_Activity_. Reproduce each line of the listing exactly.

_Data listing_.
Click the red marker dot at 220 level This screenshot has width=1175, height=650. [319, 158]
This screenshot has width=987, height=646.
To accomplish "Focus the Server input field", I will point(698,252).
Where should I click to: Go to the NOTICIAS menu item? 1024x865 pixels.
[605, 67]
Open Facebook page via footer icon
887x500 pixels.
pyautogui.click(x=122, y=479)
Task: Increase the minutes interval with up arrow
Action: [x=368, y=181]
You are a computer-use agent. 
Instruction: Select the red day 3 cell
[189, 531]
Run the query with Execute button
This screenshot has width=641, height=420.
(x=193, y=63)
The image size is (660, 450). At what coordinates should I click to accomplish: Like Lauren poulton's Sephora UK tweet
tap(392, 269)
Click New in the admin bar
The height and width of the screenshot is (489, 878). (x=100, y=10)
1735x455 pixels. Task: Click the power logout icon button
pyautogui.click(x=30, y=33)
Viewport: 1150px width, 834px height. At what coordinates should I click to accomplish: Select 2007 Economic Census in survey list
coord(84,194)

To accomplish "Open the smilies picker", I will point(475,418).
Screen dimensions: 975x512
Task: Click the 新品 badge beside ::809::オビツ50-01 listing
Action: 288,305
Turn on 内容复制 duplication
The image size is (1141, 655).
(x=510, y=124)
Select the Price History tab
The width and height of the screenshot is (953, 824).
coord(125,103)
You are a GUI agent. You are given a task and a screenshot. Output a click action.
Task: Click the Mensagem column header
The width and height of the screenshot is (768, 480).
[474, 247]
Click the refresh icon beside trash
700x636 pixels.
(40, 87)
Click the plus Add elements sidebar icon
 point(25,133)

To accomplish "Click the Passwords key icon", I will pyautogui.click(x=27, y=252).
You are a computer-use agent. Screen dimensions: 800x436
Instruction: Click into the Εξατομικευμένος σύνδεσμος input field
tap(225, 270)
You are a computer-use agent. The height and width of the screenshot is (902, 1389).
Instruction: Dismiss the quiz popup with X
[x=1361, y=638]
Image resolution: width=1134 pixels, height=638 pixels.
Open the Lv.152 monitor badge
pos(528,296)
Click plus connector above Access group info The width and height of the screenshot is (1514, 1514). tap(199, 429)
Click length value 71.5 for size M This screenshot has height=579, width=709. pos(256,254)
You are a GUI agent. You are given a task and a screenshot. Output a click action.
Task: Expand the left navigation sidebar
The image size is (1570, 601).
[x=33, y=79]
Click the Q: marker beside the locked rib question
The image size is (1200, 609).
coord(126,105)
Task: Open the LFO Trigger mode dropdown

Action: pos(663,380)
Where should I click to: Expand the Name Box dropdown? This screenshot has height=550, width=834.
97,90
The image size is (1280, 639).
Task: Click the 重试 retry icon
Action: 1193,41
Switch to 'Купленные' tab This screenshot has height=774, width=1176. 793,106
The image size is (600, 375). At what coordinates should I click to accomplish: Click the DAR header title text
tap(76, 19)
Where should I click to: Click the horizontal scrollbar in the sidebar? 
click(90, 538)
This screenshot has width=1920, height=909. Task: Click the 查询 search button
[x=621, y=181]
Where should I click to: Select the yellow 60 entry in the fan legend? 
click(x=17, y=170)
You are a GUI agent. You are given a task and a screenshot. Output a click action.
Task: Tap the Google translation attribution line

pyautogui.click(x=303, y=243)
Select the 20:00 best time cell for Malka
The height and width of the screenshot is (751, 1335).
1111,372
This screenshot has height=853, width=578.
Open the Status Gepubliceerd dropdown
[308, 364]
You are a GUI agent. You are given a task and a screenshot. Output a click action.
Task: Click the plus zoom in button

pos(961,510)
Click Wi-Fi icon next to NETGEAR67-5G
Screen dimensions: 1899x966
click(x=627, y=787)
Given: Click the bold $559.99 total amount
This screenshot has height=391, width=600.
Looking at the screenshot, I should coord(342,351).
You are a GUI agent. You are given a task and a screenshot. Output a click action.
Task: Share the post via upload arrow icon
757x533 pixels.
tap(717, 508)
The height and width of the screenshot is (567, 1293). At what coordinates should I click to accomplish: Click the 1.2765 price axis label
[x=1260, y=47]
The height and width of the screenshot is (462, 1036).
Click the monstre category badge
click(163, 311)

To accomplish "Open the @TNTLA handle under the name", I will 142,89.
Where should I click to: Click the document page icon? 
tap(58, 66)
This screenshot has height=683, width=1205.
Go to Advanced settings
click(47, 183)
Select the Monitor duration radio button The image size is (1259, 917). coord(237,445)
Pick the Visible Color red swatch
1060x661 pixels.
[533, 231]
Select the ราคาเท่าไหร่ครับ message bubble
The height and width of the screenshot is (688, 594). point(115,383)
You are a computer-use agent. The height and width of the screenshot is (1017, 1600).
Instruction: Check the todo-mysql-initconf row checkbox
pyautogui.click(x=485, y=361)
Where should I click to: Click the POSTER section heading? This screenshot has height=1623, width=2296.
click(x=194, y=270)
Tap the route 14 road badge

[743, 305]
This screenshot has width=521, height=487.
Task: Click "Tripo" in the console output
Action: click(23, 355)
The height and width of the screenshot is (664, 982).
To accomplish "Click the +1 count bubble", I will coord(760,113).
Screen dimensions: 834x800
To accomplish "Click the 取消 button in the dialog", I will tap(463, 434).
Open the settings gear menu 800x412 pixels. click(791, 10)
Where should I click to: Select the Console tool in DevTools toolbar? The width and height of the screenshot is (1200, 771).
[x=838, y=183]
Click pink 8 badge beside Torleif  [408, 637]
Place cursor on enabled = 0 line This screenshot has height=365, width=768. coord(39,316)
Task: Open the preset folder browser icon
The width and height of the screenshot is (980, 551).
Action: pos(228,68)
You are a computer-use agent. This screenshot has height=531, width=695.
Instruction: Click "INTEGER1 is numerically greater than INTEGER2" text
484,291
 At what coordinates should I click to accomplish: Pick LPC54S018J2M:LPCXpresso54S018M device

_Result of this exercise_.
Click the red marker dot at 220 level This screenshot has width=1175, height=650. [319, 158]
This screenshot has width=987, height=646.
To accomplish "Focus the Server input field", I will point(698,252).
Where should I click to: Go to the NOTICIAS menu item? 1024x865 pixels.
[605, 67]
Open Facebook page via footer icon
887x500 pixels.
pyautogui.click(x=122, y=479)
Task: Increase the minutes interval with up arrow
Action: [x=368, y=181]
You are a computer-use agent. 
Instruction: Select the red day 3 cell
[189, 531]
Run the query with Execute button
This screenshot has width=641, height=420.
(x=193, y=63)
The image size is (660, 450). At what coordinates should I click to accomplish: Like Lauren poulton's Sephora UK tweet
tap(392, 269)
Click New in the admin bar
The height and width of the screenshot is (489, 878). (x=100, y=10)
1735x455 pixels. Task: Click the power logout icon button
pyautogui.click(x=30, y=33)
Viewport: 1150px width, 834px height. At what coordinates should I click to accomplish: Select 2007 Economic Census in survey list
coord(84,194)

To accomplish "Open the smilies picker", I will point(475,418).
Screen dimensions: 975x512
Task: Click the 新品 badge beside ::809::オビツ50-01 listing
Action: 288,305
Turn on 内容复制 duplication
The image size is (1141, 655).
(x=510, y=124)
Select the Price History tab
The width and height of the screenshot is (953, 824).
coord(125,103)
You are a GUI agent. You are given a task and a screenshot. Output a click action.
Task: Click the Mensagem column header
The width and height of the screenshot is (768, 480).
[474, 247]
Click the refresh icon beside trash
700x636 pixels.
(40, 87)
Click the plus Add elements sidebar icon
 point(25,133)

To accomplish "Click the Passwords key icon", I will pyautogui.click(x=27, y=252).
You are a computer-use agent. Screen dimensions: 800x436
Instruction: Click into the Εξατομικευμένος σύνδεσμος input field
tap(225, 270)
You are a computer-use agent. The height and width of the screenshot is (902, 1389).
Instruction: Dismiss the quiz popup with X
[x=1361, y=638]
Image resolution: width=1134 pixels, height=638 pixels.
Open the Lv.152 monitor badge
pos(528,296)
Click plus connector above Access group info The width and height of the screenshot is (1514, 1514). tap(199, 429)
Click length value 71.5 for size M This screenshot has height=579, width=709. pos(256,254)
You are a GUI agent. You are given a task and a screenshot. Output a click action.
Task: Expand the left navigation sidebar
The image size is (1570, 601).
[x=33, y=79]
Click the Q: marker beside the locked rib question
The image size is (1200, 609).
coord(126,105)
Task: Open the LFO Trigger mode dropdown

Action: pos(663,380)
Where should I click to: Expand the Name Box dropdown? This screenshot has height=550, width=834.
97,90
The image size is (1280, 639).
Task: Click the 重试 retry icon
Action: 1193,41
Switch to 'Купленные' tab This screenshot has height=774, width=1176. 793,106
The image size is (600, 375). At what coordinates should I click to accomplish: Click the DAR header title text
tap(76, 19)
Where should I click to: Click the horizontal scrollbar in the sidebar? 
click(90, 538)
This screenshot has width=1920, height=909. Task: Click the 查询 search button
[x=621, y=181]
Where should I click to: Select the yellow 60 entry in the fan legend? 
click(x=17, y=170)
You are a GUI agent. You are given a task and a screenshot. Output a click action.
Task: Tap the Google translation attribution line

pyautogui.click(x=303, y=243)
Select the 20:00 best time cell for Malka
The height and width of the screenshot is (751, 1335).
1111,372
This screenshot has height=853, width=578.
Open the Status Gepubliceerd dropdown
[308, 364]
You are a GUI agent. You are given a task and a screenshot. Output a click action.
Task: Click the plus zoom in button

pos(961,510)
Click Wi-Fi icon next to NETGEAR67-5G
Screen dimensions: 1899x966
click(x=627, y=787)
Given: Click the bold $559.99 total amount
This screenshot has height=391, width=600.
Looking at the screenshot, I should coord(342,351).
You are a GUI agent. You are given a task and a screenshot. Output a click action.
Task: Share the post via upload arrow icon
757x533 pixels.
tap(717, 508)
The height and width of the screenshot is (567, 1293). At what coordinates should I click to accomplish: Click the 1.2765 price axis label
[x=1260, y=47]
The height and width of the screenshot is (462, 1036).
Click the monstre category badge
click(163, 311)

To accomplish "Open the @TNTLA handle under the name", I will 142,89.
Where should I click to: Click the document page icon? 
tap(58, 66)
This screenshot has height=683, width=1205.
Go to Advanced settings
click(47, 183)
Select the Monitor duration radio button The image size is (1259, 917). coord(237,445)
Pick the Visible Color red swatch
1060x661 pixels.
[533, 231]
Select the ราคาเท่าไหร่ครับ message bubble
The height and width of the screenshot is (688, 594). point(115,383)
You are a computer-use agent. The height and width of the screenshot is (1017, 1600).
Instruction: Check the todo-mysql-initconf row checkbox
pyautogui.click(x=485, y=361)
Where should I click to: Click the POSTER section heading? This screenshot has height=1623, width=2296.
click(x=194, y=270)
Tap the route 14 road badge

[743, 305]
This screenshot has width=521, height=487.
Task: Click "Tripo" in the console output
Action: click(23, 355)
The height and width of the screenshot is (664, 982).
To accomplish "Click the +1 count bubble", I will coord(760,113).
Screen dimensions: 834x800
To accomplish "Click the 取消 button in the dialog", I will tap(463, 434).
Open the settings gear menu 800x412 pixels. click(791, 10)
Where should I click to: Select the Console tool in DevTools toolbar? The width and height of the screenshot is (1200, 771).
[x=838, y=183]
Click pink 8 badge beside Torleif  [408, 637]
Place cursor on enabled = 0 line This screenshot has height=365, width=768. coord(39,316)
Task: Open the preset folder browser icon
The width and height of the screenshot is (980, 551).
Action: pos(228,68)
You are a computer-use agent. This screenshot has height=531, width=695.
Instruction: Click "INTEGER1 is numerically greater than INTEGER2" text
484,291
 At what coordinates should I click to accomplish: Pick LPC54S018J2M:LPCXpresso54S018M device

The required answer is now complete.